Et si votre cerveau devenait votre mot de passe ? C’est exactement la vision portée par YNeuro, une start-up deeptech française qui ambitionne de révolutionner la cybersécurité en supprimant définitivement les mots de passe, les codes PIN et même les données biométriques classiques comme l’empreinte digitale ou la reconnaissance faciale.
Basée à Paris et issue du monde de la recherche en neurosciences et en intelligence artificielle, YNeuro développe une technologie d’authentification radicalement nouvelle : la signature neuronale.
Une authentification basée sur l’activité cérébrale
Le principe de YNeuro repose sur un constat simple mais puissant : l’activité électrique du cerveau est unique à chaque individu. Contrairement à un mot de passe, elle ne peut ni être oubliée, ni devinée, ni facilement copiée.
Grâce à des capteurs non invasifs, similaires à ceux utilisés dans les dispositifs EEG, la start-up est capable de capter des signaux cérébraux lorsque l’utilisateur effectue une action mentale spécifique. Ces signaux sont ensuite analysés par des algorithmes d’intelligence artificielle afin de créer une empreinte neuronale stable et personnelle, appelée Neuro ID.
Cette signature devient alors une clé d’authentification, comparable à une empreinte digitale, mais beaucoup plus difficile à usurper.
Dire adieu aux mots de passe
L’objectif affiché de YNeuro est clair : éliminer les mots de passe, considérés aujourd’hui comme l’un des maillons les plus faibles de la sécurité numérique. Vols de données, phishing, fuites massives et réutilisation des mots de passe continuent de poser de graves problèmes aux particuliers comme aux entreprises.
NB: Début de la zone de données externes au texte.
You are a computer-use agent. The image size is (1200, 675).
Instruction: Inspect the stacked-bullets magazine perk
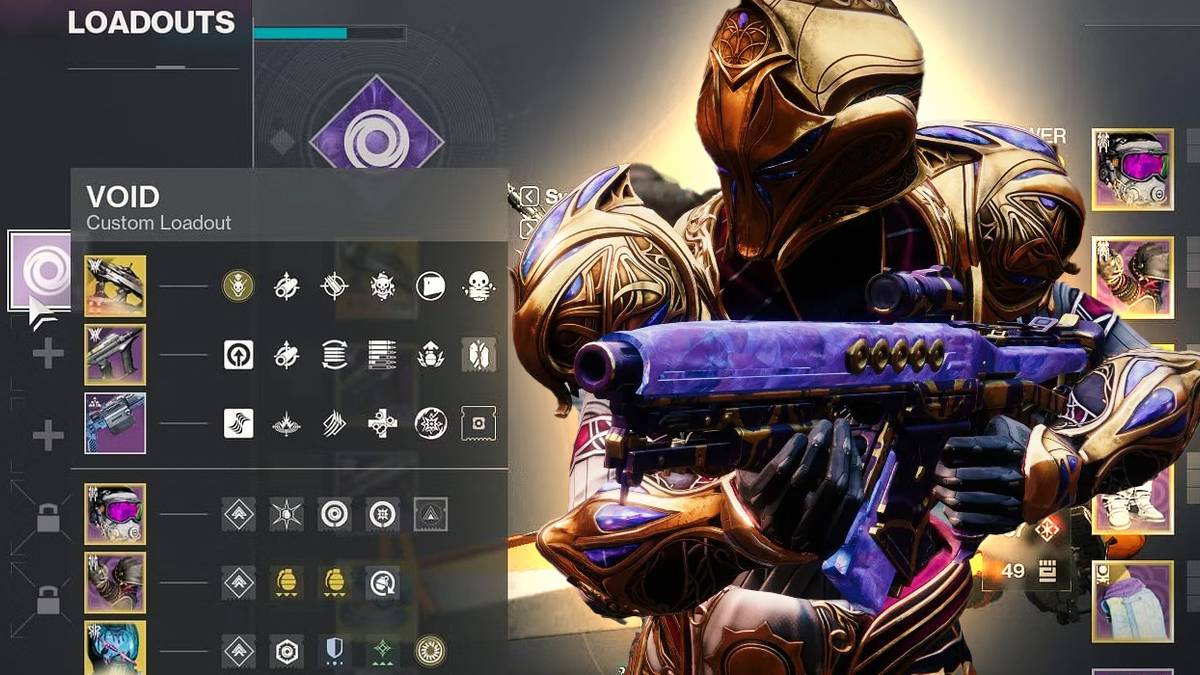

Avec l’authentification neuronale, il n’y a plus rien à retenir ni à saisir. L’accès à un service, un appareil ou une application se fait de manière quasi instantanée, simplement en portant un objet compatible.
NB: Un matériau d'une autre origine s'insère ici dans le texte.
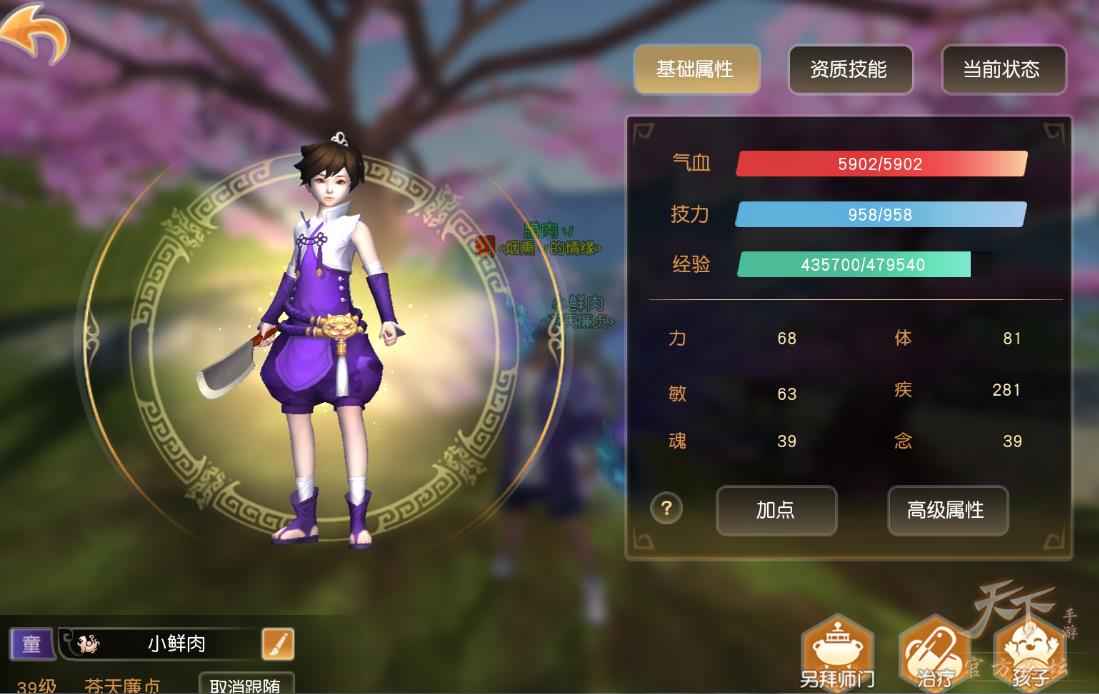Rename the child with the brush icon
Screen dimensions: 1099x694
coord(278,644)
Des usages pensés pour les objets du quotidien
Plutôt que d’imposer une nouvelle contrainte matérielle, YNeuro souhaite intégrer sa technologie dans des objets déjà utilisés au quotidien, notamment :
- écouteurs sans fil
- casques audio
- lunettes connectées
- futurs accessoires de réalité augmentée
L’idée est de rendre l’authentification invisible pour l’utilisateur, tout en augmentant drastiquement le niveau de sécurité. Une fois l’accessoire porté, l’utilisateur serait automatiquement reconnu comme légitime.
Des applications bien au-delà du simple déverrouillage
Si le déverrouillage d’un ordinateur ou d’un smartphone est un premier cas d’usage évident, YNeuro vise des applications bien plus larges :
- accès sécurisé aux comptes bancaires
- paiements sans contact renforcés
- authentification dans les environnements professionnels sensibles
- contrôle d’accès à des lieux ou systèmes critiques
- cybersécurité pour les entreprises et les administrations
Dans ces contextes, la signature neuronale pourrait offrir un niveau de protection supérieur aux méthodes actuelles.
Sécurité, vie privée et enjeux éthiques
L’authentification par le cerveau soulève naturellement des questions éthiques majeures. Les données cérébrales font partie des informations les plus sensibles qui soient. YNeuro affirme cependant que sa technologie ne lit ni les pensées, ni les émotions, et qu’elle se limite strictement à l’analyse de signaux nécessaires à l’identification.
Les signatures neuronales ne seraient pas stockées sous forme brute, mais transformées et chiffrées, afin d’empêcher toute exploitation abusive.
L’acceptation par le grand public dépendra largement de la transparence, de la réglementation et des garanties offertes en matière de protection des données.
Une ambition à long terme
Avec son approche, YNeuro s’inscrit dans une tendance plus large : celle de la cybersécurité post-mot de passe. Face à la multiplication des cyberattaques et à l’essor des objets connectés, les solutions d’authentification traditionnelles montrent leurs limites.
Si la technologie parvient à se démocratiser et à être intégrée par les fabricants de wearables, l’authentification neuronale pourrait devenir l’une des grandes ruptures technologiques de la prochaine décennie.
En résumé
YNeuro ne cherche pas simplement à améliorer les mots de passe : la start-up française veut les faire disparaître. En utilisant l’activité cérébrale comme clé biométrique, elle propose une vision futuriste mais crédible de la sécurité numérique, où l’identité devient intrinsèquement liée à l’individu, et non à une information qu’il doit retenir.
Une innovation audacieuse, à la frontière entre neurosciences, intelligence artificielle et cybersécurité, qui pourrait bien transformer notre rapport à l’authentification numérique.